[Records from a data collection]
..........
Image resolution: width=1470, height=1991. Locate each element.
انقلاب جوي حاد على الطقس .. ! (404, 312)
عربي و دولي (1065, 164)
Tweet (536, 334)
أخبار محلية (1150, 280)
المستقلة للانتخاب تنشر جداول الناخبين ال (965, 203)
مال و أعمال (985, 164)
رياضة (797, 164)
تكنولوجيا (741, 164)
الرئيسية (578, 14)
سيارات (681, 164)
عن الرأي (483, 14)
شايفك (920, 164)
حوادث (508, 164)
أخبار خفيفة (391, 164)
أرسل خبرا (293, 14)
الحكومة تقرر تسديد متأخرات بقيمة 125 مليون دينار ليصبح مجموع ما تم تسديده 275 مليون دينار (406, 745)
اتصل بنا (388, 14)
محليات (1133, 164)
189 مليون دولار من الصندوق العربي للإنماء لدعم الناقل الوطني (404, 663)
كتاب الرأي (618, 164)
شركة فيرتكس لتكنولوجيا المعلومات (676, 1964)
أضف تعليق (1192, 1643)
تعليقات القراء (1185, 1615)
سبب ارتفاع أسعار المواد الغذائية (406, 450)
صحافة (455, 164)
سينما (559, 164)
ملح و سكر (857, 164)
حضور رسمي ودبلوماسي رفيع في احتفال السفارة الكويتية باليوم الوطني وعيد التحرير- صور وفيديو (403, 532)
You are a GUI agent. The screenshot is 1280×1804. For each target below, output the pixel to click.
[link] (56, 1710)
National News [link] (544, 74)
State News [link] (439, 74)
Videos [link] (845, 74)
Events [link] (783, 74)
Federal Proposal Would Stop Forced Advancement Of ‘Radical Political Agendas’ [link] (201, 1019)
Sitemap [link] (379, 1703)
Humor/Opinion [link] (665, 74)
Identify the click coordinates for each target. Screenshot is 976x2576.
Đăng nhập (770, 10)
..........
Repeat all of the records, letter for letter.

Image resolution: width=1470, height=1991. Locate each element.
انقلاب جوي حاد على الطقس .. ! (404, 312)
عربي و دولي (1065, 164)
Tweet (536, 334)
أخبار محلية (1150, 280)
المستقلة للانتخاب تنشر جداول الناخبين ال (965, 203)
مال و أعمال (985, 164)
رياضة (797, 164)
تكنولوجيا (741, 164)
الرئيسية (578, 14)
سيارات (681, 164)
عن الرأي (483, 14)
شايفك (920, 164)
حوادث (508, 164)
أخبار خفيفة (391, 164)
أرسل خبرا (293, 14)
الحكومة تقرر تسديد متأخرات بقيمة 125 مليون دينار ليصبح مجموع ما تم تسديده 275 مليون دينار (406, 745)
اتصل بنا (388, 14)
محليات (1133, 164)
189 مليون دولار من الصندوق العربي للإنماء لدعم الناقل الوطني (404, 663)
كتاب الرأي (618, 164)
شركة فيرتكس لتكنولوجيا المعلومات (676, 1964)
أضف تعليق (1192, 1643)
تعليقات القراء (1185, 1615)
سبب ارتفاع أسعار المواد الغذائية (406, 450)
صحافة (455, 164)
سينما (559, 164)
ملح و سكر (857, 164)
حضور رسمي ودبلوماسي رفيع في احتفال السفارة الكويتية باليوم الوطني وعيد التحرير- صور وفيديو (403, 532)
You are a GUI agent. The screenshot is 1280×1804. For each target below, output the pixel to click.
[link] (56, 1710)
National News [link] (544, 74)
State News [link] (439, 74)
Videos [link] (845, 74)
Events [link] (783, 74)
Federal Proposal Would Stop Forced Advancement Of ‘Radical Political Agendas’ [link] (201, 1019)
Sitemap [link] (379, 1703)
Humor/Opinion [link] (665, 74)
Identify the click coordinates for each target. Screenshot is 976x2576.
Đăng nhập (770, 10)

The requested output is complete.